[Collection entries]
★ ★ ★

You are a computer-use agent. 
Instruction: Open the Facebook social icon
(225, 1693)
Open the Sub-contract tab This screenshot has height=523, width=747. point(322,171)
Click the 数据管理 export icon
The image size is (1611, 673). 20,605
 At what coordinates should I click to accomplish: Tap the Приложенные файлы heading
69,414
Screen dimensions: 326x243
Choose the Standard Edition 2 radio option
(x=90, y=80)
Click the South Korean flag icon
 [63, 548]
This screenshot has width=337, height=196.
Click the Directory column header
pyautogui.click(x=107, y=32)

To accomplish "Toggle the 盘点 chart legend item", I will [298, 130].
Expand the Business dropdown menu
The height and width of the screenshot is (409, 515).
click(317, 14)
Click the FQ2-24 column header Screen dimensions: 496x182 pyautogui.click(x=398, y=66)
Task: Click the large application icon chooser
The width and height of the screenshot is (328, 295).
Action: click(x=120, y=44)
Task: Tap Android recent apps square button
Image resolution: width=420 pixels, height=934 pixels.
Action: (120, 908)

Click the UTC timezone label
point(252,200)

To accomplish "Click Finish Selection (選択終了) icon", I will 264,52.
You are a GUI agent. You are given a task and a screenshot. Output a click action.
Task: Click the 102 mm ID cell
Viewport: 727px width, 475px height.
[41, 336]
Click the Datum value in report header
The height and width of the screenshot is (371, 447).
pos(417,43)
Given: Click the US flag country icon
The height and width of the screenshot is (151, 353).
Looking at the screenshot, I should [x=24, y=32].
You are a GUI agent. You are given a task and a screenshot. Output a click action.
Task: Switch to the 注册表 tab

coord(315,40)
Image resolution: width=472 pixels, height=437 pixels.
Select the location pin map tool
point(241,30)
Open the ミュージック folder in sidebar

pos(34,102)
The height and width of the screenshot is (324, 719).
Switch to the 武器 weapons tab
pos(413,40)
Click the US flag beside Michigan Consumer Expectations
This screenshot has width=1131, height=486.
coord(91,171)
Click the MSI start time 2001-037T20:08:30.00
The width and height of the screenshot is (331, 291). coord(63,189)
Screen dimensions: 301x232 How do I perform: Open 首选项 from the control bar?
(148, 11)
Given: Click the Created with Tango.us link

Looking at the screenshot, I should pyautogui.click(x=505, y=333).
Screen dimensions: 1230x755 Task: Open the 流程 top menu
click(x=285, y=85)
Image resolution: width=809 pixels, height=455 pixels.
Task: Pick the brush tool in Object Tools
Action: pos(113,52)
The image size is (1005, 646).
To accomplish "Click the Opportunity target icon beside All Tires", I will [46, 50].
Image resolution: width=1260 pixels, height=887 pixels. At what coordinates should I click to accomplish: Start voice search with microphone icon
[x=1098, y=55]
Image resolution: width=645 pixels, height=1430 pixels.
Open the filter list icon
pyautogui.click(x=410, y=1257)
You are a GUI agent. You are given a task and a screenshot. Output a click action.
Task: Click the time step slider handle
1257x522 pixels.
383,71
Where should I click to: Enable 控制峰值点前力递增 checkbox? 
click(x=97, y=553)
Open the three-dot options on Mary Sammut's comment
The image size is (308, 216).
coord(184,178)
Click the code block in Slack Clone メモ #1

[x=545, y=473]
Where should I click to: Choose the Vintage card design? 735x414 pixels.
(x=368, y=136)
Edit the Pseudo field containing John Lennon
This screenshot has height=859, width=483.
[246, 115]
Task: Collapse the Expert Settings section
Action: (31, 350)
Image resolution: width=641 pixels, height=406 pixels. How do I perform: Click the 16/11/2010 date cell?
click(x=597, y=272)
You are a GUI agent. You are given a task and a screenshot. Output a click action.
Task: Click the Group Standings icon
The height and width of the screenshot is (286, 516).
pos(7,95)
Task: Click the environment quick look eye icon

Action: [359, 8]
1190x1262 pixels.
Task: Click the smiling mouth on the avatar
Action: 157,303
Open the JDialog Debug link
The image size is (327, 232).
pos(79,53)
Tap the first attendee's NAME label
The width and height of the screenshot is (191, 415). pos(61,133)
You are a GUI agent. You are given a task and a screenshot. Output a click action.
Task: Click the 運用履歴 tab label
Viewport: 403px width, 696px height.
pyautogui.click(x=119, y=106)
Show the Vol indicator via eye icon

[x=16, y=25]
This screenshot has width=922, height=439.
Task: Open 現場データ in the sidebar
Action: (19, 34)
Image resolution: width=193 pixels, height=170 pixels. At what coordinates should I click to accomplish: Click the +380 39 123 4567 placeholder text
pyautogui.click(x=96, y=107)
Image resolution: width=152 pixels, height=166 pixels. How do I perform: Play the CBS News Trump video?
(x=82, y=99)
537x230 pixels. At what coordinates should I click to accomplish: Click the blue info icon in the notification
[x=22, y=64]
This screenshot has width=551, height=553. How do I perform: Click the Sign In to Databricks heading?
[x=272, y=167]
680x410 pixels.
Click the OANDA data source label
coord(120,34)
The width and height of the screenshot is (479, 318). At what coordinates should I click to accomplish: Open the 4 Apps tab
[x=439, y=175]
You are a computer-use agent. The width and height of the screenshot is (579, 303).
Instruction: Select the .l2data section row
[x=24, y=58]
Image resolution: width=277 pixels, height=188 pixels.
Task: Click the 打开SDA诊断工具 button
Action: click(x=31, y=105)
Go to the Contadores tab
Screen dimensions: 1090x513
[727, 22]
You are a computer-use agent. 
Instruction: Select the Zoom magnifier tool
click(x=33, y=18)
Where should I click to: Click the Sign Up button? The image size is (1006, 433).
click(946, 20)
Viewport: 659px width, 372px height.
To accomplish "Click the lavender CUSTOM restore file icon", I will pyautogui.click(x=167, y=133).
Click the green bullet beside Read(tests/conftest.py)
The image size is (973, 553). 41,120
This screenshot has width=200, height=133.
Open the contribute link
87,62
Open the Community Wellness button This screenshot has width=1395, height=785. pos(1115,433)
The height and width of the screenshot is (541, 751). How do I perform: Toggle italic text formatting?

★ ★ ★

[WORK REQUEST] All lines with the string "will" must be copied from the data.

[OUTPUT]
To accomplish "Toggle the 盘点 chart legend item", I will [298, 130].
To accomplish "Click Finish Selection (選択終了) icon", I will 264,52.
To accomplish "Click the Opportunity target icon beside All Tires", I will [46, 50].
To accomplish "Click the lavender CUSTOM restore file icon", I will pyautogui.click(x=167, y=133).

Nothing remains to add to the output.